I'll lead off with a picture of the one person and the one object that were essential to my trip -- Sambo, my driver (and sometimes guide) and his moped.
It was raining -- hard -- when I got to Angkor Wat. Actually, it was raining all the way to Angkor Wat, which I experienced fully, since I was riding on the back of a moped.
But since the little horse didn't mind the rain, I decided I wouldn't either.
And besides, I had had heard in advance that it was rainy season and had a proper rain jacket, so I didn't have to wear a colorful plastic bag like the other tourists.
Carvings in the lower level of Angkor Wat.
Two buddha statues at Angor Wat. I was told that a majority of the buddhas in Cambodia lost their heads at the hands of the Khmer Rouge.
The view down the stairs at the top of Angkor Wat. Note that the steps are so steep that you can't even see the others when standing at the top. Oh, and the steps are wet, too.
Me, safely back near the bottom. I am incredibly afraid of heights, so the going back up the wet, slippery, steep, scary steps to commemorate the moment was out of the question.
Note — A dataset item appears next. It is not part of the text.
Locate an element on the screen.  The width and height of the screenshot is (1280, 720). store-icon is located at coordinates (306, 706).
I think the guy who took my picture was disappointed in me.
The shrine at the top of Angkor Wat. Each temple I went to had at least one (and in many cases more) shrines within them, usually to Buddha. Each was attended by at least one person, who gave each visitor a stick of incense and quick, pantomimed instructions on the way to pray, which invariably ended with putting a dollar on the altar.
The relief sculptures around the outside of Angkor Wat predate its history as a Buddhist temple, so instead depict Hindu mythology. I think this is a scene known as “the churning of the sea of milk,” or at least that's what my re-reading of my Lonely Planet suggests it might be.
Monkeys!
One of the official tourist shots of Angkor Wat, as this vantage point shows all five towers.
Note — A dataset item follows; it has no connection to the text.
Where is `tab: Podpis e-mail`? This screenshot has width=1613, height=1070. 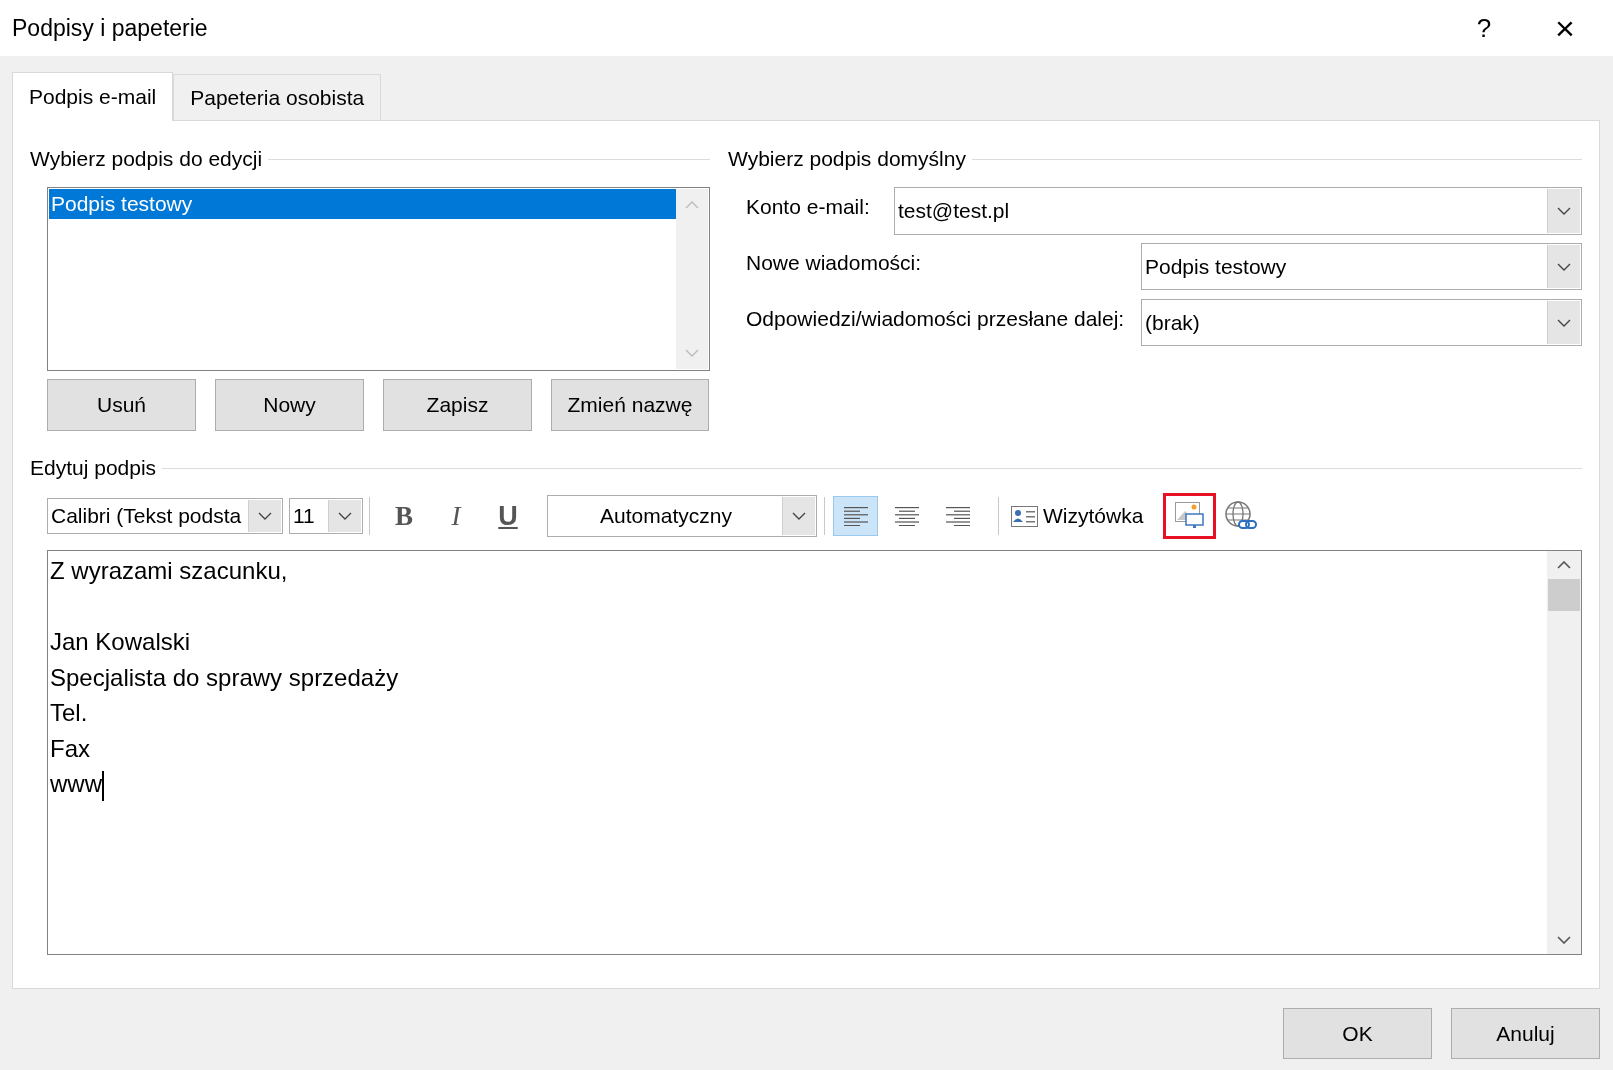 tab: Podpis e-mail is located at coordinates (93, 96).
One of the few non-Buddhist shrines, to Shiva.
One of the seven-headed naga statues lining the causeway into Angkor Wat.
Bayon, part of the Angkor Thom complex, appears to be nothing more than ha gigantic ruin, but once inside, however, the faces carved into the towers become visible.
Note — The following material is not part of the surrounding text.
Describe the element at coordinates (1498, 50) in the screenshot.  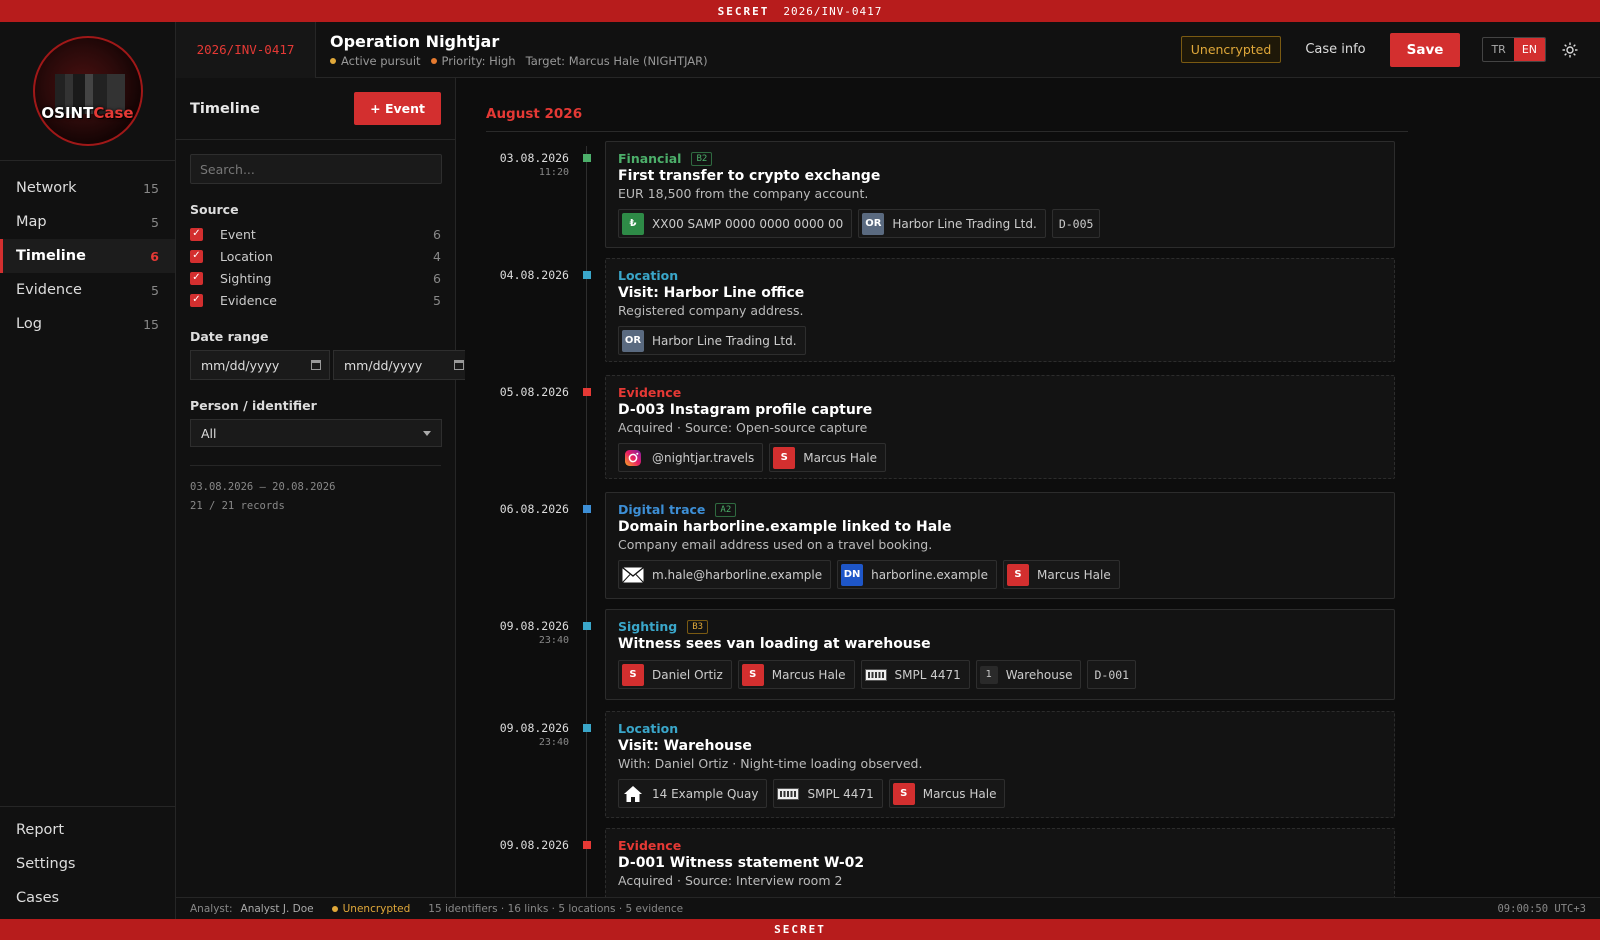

More of the enigmatic faces at Bayon.
A closeup of one of the faces.
Self-timer! Woo hoo! Here I am at Bayon.
The Terrace of Elephants is another part of the Angkor Thom complex.
Ta Prohm, which unlike most of the temples around Siem Reap, has not been restored. Instead, it is stabilized and maintained as was when first re-discovered by Europeans a century or so ago.
Even with moss and lichen everyehere, and trees literally growing through it, the beauty of the original structure is still visible.
A relief sculpture among the ruins.
Once these monks found out I was from the U.S. and traveling alone, they wanted their picture taken with me. I thought it was rather hilarious, and asked their friend to take a shot on my camera, too. This ended up being one of several times I was told how novel my traveling situation was. I guess there must be some sort of sterotype that American women are not adventurous enough to travel alone.
This man-made pool is called Sra Srang and once contained a temple on an island.
The floating city of Chong Neas, in Cambodia's largest lake, the Tonle Sap. According to Sambo, my driver/guide, it is all-Vietnamese. When I noticed that all of these houses had television, he was quick to point out that it was antenna-only, not satellite.
Chong Kneas even has its own Catholic Church.
Sambo, riding out on the front of the boat.
It clouded up too much to get a great sunset over the water, but it was pretty and dramatic nevertheless.
A floating restaurant/gift shop in the lake. It's blurry, but we were bobbing along, so that's actually kinda how it looked to me.
For the most part, I avoided taking pictured of the always-present children who were occaionally beggars but most often little merchandising geniuses. This pair, I had to capture, though, as they had rowed up to the boat in those washtubs just to ask me for some cash. They got some, too, as waterborne begging requires some initiative.
The entryway to Banteay Srei, known as the temple of women, because of the belief that only women's delicate touch could have created such beautiful, intricate carvings.
More of the carvings at Banteay Srei, which were absolutely remarkable. And a good thing, too, because it took more than an hour to get there -- and I was riding on the back of a moped!
Banteay Srei, from across the moat.
Close-up detail of a little devil-creature.
I honestly have no idea what temple this is, other than it was on the ride home from Banteay Srei, but I just like the photo.
Another cool shot of an unknown temple. What can I say, other than temple fatigue had set in and I stopped being able to remember the names of the smaller sites.
The bridge into Angkor Thom. On the side near Bayon, which gets a lot more traffic, they are all restored. On this less-traveled side (on the road back from Banteay Srei, which is why it is out of order) they have been left to the ravages of time.
I went back to Angkor Wat at the very end of my last day to get a couple of pictures without the rainclouds.
My postcard shot of Angkor Wat -- all five towers and a blue sky.